São no total 44.500 pessoas, nas províncias de Maputo e Inhambane, que poderão ser afectadas pelas inundações que poderão acontecer em resultado das chuvas intensas previstas para a zona sul, a partir desta sexta-feira, segundo a Direcção Nacional de Gestão de Recursos Hídricos.

As últimas chuvas que caíram na região sul, associadas aos altos níveis de escoamento de águas nos países vizinhos, estão a causar inundações e intransitabilidade em algumas vias de acesso na província de Maputo. Para aferir o nível de estrados, uma delegação do Instituto Nacional de Gestão e Redução do Risco de Desastres (INGD) visitou, ontem, os distritos da Manhiça e Magude.

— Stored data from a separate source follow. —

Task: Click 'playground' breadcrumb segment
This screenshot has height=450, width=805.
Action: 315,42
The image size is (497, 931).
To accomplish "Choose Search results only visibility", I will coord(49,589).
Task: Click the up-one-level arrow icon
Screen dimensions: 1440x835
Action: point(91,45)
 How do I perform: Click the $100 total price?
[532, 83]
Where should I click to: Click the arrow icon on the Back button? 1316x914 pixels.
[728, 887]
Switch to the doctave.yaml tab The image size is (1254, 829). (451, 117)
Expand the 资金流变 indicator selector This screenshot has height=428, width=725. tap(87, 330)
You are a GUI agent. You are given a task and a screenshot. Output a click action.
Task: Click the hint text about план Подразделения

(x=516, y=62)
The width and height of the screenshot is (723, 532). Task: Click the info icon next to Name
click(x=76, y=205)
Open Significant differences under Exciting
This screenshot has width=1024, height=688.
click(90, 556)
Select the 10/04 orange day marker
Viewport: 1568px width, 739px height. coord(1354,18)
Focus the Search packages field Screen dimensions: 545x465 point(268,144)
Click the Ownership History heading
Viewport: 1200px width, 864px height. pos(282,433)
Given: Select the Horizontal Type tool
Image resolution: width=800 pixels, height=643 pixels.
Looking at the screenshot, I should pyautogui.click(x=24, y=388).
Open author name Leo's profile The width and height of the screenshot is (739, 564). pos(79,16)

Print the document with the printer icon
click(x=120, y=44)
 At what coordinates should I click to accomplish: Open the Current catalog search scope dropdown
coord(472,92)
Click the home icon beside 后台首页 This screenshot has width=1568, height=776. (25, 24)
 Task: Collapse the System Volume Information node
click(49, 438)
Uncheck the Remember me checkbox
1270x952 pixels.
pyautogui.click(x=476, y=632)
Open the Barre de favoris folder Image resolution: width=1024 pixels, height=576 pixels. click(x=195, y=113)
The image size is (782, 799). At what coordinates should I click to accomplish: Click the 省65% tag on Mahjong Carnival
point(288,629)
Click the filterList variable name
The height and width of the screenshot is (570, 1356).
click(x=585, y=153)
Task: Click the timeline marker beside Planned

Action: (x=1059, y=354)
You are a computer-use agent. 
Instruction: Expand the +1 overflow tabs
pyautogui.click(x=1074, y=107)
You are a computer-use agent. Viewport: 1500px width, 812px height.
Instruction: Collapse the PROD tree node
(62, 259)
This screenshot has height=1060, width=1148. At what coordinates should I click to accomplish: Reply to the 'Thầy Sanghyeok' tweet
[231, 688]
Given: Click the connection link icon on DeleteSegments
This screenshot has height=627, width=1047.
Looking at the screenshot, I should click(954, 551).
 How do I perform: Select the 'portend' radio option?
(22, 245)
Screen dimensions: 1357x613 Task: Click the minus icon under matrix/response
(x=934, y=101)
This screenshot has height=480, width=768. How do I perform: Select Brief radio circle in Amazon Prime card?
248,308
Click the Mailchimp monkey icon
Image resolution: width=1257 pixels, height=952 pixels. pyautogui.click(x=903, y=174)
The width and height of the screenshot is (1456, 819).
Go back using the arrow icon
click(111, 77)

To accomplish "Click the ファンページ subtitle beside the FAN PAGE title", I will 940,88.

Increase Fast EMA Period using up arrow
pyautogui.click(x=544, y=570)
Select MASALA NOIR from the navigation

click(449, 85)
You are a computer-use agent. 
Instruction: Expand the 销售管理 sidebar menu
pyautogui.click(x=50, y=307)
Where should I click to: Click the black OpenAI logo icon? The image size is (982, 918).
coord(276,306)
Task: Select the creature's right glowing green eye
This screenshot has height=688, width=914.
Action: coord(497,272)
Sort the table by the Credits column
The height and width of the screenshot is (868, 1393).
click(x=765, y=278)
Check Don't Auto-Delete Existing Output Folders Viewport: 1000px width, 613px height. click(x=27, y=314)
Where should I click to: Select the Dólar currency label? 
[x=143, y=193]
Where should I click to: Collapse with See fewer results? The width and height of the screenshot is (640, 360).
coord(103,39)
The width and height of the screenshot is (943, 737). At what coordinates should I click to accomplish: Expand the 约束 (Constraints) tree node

No primeiro distrito, por exemplo, a via que vai dar ao povoado de Calanga encontra-se intransitável. Mais do que bloquear vias, as águas estão a engolir culturas diversas, colocando as populações em desespero. Esta situação poderá agravar-se nos próximos tempos.

“Face à previsão meteorológica, que indica a possibilidade de ocorrência de chuvas fortes para a região sul, associadas ao actual cenário hidrológico, caracterizado por altos volumes de escoamento de águas, prevê-se que as bacias do Maputo, de Incomáti e do Umbeluzi registem aumento significativo do caudal ou escoamento, agravando o actual cenário de inundações”, esclareceu Isac Filimone, Técnico de Recursos Hídricos no Ministério das Obras Públicas, Habitação e Recursos Hídricos.

A fonte acrescentou que “essas chuvas poderão afectar 34.500 famílias ao longo dessas três bacias hidrográficas da província de Maputo, e ainda, poderão afectar outras 10 mil pessoas ao longo das bacias de Nhanombe e Mutamba, na província de Inhambane”.

Tendo em conta os possíveis cenários de aumento dos caudais das bacias hidrográficas da província de Maputo, o INGD garante ter equipamento para prestar socorro às populações, em caso de necessidade.

“Para a província de Maputo estamos a pensar em alocar cinco barcos para atender situações de salvamento e/ou retirada das populações que se encontrarem sitiadas. Do trabalho que efectuamos, notamos que não iremos precisar de centros de acomodação nesta província. A nossa visita é de monitoria para que possamos agir com a devida antecedência, caso seja necessário avisar as populações de possíveis cheias. Para o efeito, estamos a trabalhar com os governos provinciais e distritais para que o trabalho seja coordenado”, disse Luísa Meque, presidente do INGD.

As autoridades calculam que as chuvas que irão iniciar esta sexta-feira se prolonguem até segunda-feira e causem inundações urbanas nas cidades de Maputo, Matola e Xai-Xai.